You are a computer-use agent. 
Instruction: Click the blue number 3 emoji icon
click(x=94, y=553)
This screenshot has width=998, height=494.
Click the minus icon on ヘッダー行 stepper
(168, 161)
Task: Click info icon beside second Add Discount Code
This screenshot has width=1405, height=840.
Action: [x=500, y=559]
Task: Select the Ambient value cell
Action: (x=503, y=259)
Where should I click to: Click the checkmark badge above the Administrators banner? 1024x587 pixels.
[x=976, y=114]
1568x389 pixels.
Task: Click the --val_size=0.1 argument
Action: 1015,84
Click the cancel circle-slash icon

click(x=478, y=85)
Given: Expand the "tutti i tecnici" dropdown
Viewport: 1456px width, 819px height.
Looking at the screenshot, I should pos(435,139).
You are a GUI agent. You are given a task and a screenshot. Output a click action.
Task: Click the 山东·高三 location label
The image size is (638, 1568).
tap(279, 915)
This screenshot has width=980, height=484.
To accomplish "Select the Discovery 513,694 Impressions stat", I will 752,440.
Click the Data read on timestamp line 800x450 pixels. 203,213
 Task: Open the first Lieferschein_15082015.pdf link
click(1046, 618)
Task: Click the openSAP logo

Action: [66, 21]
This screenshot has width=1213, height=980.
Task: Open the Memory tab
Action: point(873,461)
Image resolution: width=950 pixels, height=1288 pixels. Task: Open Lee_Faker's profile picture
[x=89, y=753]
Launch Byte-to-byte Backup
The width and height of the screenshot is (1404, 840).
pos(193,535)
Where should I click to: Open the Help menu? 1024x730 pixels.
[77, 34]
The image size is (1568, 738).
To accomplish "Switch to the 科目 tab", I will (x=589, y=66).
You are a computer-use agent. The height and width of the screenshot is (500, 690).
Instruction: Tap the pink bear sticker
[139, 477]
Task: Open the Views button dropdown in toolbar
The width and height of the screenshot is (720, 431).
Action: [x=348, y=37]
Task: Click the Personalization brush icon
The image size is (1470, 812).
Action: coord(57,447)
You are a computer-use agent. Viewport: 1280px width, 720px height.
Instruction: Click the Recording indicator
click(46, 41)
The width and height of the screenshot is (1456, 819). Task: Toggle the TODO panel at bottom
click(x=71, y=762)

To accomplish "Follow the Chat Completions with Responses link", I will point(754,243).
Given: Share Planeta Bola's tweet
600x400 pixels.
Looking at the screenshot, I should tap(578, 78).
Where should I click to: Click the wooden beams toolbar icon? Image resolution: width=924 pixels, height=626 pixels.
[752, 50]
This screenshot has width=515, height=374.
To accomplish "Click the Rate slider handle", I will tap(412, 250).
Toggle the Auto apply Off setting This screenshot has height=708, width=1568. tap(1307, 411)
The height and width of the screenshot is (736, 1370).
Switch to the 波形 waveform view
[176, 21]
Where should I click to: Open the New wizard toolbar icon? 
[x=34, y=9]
════
Can you copy out every one of the records above, word for word and line for line?

**Solution to the exercise:**
You are a computer-use agent. 
Instruction: Click the blue number 3 emoji icon
click(x=94, y=553)
This screenshot has width=998, height=494.
Click the minus icon on ヘッダー行 stepper
(168, 161)
Task: Click info icon beside second Add Discount Code
This screenshot has width=1405, height=840.
Action: [x=500, y=559]
Task: Select the Ambient value cell
Action: (x=503, y=259)
Where should I click to: Click the checkmark badge above the Administrators banner? 1024x587 pixels.
[x=976, y=114]
1568x389 pixels.
Task: Click the --val_size=0.1 argument
Action: 1015,84
Click the cancel circle-slash icon

click(x=478, y=85)
Given: Expand the "tutti i tecnici" dropdown
Viewport: 1456px width, 819px height.
Looking at the screenshot, I should pos(435,139).
You are a GUI agent. You are given a task and a screenshot. Output a click action.
Task: Click the 山东·高三 location label
The image size is (638, 1568).
tap(279, 915)
This screenshot has width=980, height=484.
To accomplish "Select the Discovery 513,694 Impressions stat", I will 752,440.
Click the Data read on timestamp line 800x450 pixels. 203,213
 Task: Open the first Lieferschein_15082015.pdf link
click(1046, 618)
Task: Click the openSAP logo

Action: [66, 21]
This screenshot has width=1213, height=980.
Task: Open the Memory tab
Action: point(873,461)
Image resolution: width=950 pixels, height=1288 pixels. Task: Open Lee_Faker's profile picture
[x=89, y=753]
Launch Byte-to-byte Backup
The width and height of the screenshot is (1404, 840).
pos(193,535)
Where should I click to: Open the Help menu? 1024x730 pixels.
[77, 34]
The image size is (1568, 738).
To accomplish "Switch to the 科目 tab", I will (x=589, y=66).
You are a computer-use agent. The height and width of the screenshot is (500, 690).
Instruction: Tap the pink bear sticker
[139, 477]
Task: Open the Views button dropdown in toolbar
The width and height of the screenshot is (720, 431).
Action: [x=348, y=37]
Task: Click the Personalization brush icon
The image size is (1470, 812).
Action: coord(57,447)
You are a computer-use agent. Viewport: 1280px width, 720px height.
Instruction: Click the Recording indicator
click(46, 41)
The width and height of the screenshot is (1456, 819). Task: Toggle the TODO panel at bottom
click(x=71, y=762)

To accomplish "Follow the Chat Completions with Responses link", I will point(754,243).
Given: Share Planeta Bola's tweet
600x400 pixels.
Looking at the screenshot, I should tap(578, 78).
Where should I click to: Click the wooden beams toolbar icon? Image resolution: width=924 pixels, height=626 pixels.
[752, 50]
This screenshot has width=515, height=374.
To accomplish "Click the Rate slider handle", I will tap(412, 250).
Toggle the Auto apply Off setting This screenshot has height=708, width=1568. tap(1307, 411)
The height and width of the screenshot is (736, 1370).
Switch to the 波形 waveform view
[176, 21]
Where should I click to: Open the New wizard toolbar icon? 
[x=34, y=9]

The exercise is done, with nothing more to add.